Google will erase location data for users who visit abortion clinics

Micaela Burrow, DCNF 

Google said it will automatically erase location data for users who visit abortion providers in a statement Friday amidst concerns law enforcement could use the data to prosecute illegal abortions.

While Google users always have the option to manually erase their location history, Google will now do so automatically “soon after they visit,” Google’s senior vice president of core systems and engagement, Jen Fitzpatrick, wrote in a blog post published July 1. The new rule will apply to abortion clinics, domestic violence shelters and other facilities that are considered sensitive in a bid to protect users’ privacy.

Experts have warned that law enforcement organizations could use Google location data to identify and target women who seek to obtain illegal abortions, according to The Washington Post. Abortion rights activists also raised similar concerns regarding Google search histories.

“We offer a variety of easy-to-use privacy tools and settings that put people in control of their data. This is particularly important to people around health topics, which is why our data policies include a number of restrictions,” wrote Fitzpatrick.

The post did not specify how much time would pass between the visit and data erasure. Google did not immediately respond to TheDCNF’s request for comment.

But Eric Scheidler, executive director of the Pro-Life Action League, told TheDCNF that such concerns are overblown. “I’m not troubled by [Google’s policy] because I believe in privacy,” he said.

Scheidler noted that pro-life activists also frequent the ground of abortion facilities to pray and offer counseling, and Google’s data erasure policy would protect them too. The policy would also likely not shelter women seeking abortions in states where the practice is illegal, according to Scheidler, because any illegal abortion provider will not have an official data point on Google Maps.

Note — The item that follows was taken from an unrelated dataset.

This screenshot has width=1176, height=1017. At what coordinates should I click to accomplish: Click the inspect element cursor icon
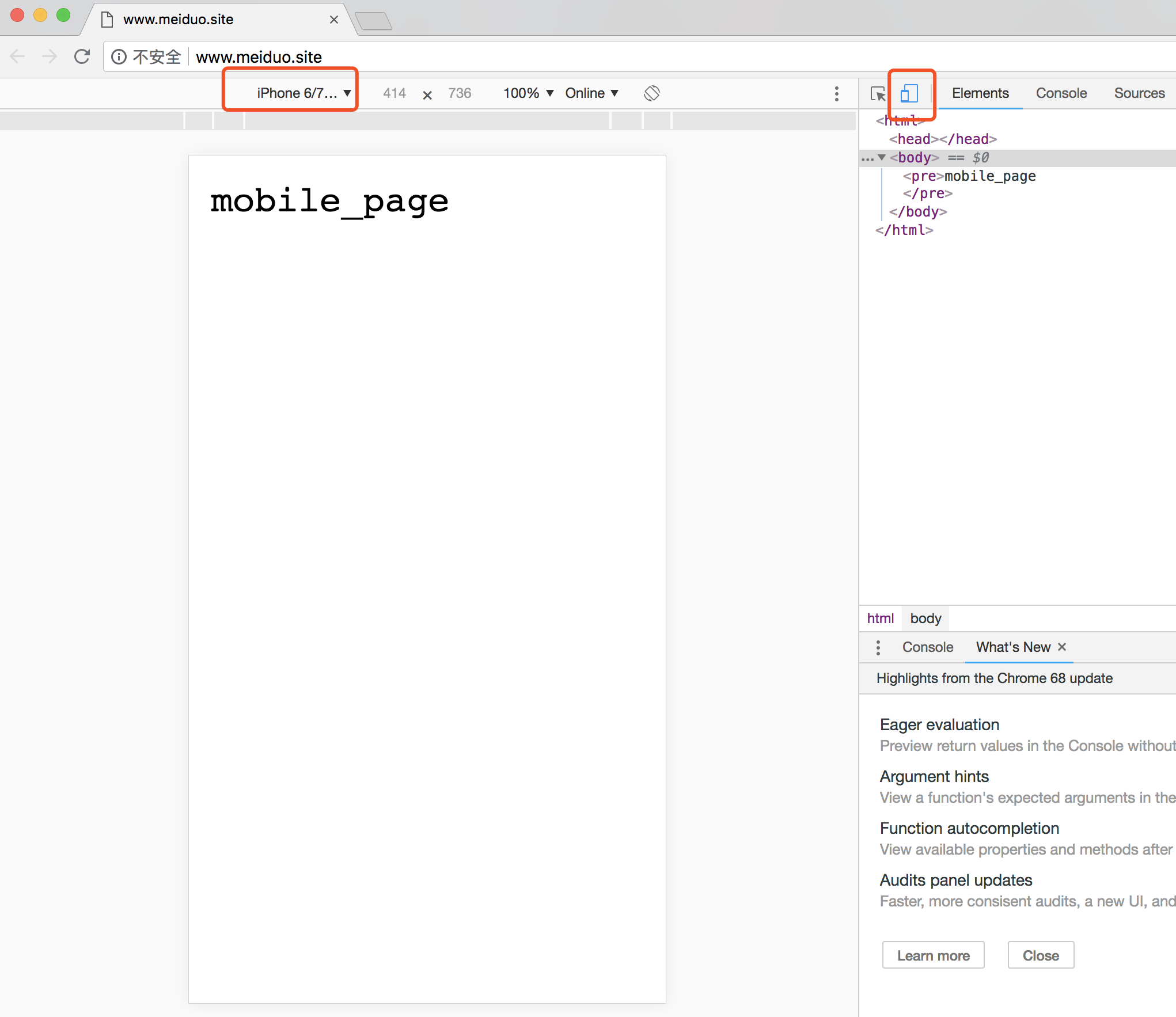pyautogui.click(x=874, y=93)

Google received nearly 150,000 requests for disclosure of user information in the first half of 2021, according to data posted on the company’s website. It granted 78% of those requests.

“Google has a long track record of pushing back on overly broad demands from law enforcement, including objecting to some demands entirely. We take into account the privacy and security expectations of people using our products,” Fitzpatrick wrote.

The Supreme Court’s reversal of Roe V. Wade on June 24 triggered abortion restrictions in states across the country, with some states banning the procedure entirely. Currently, however, state bans only apply to the provider and not the individual seeking an abortion, according to Reuters.

“I think [the policy is] more window dressing and virtue signaling than a more practical concern,” said Scheidler. “Corporations want to look like they’re concerned about privacy.”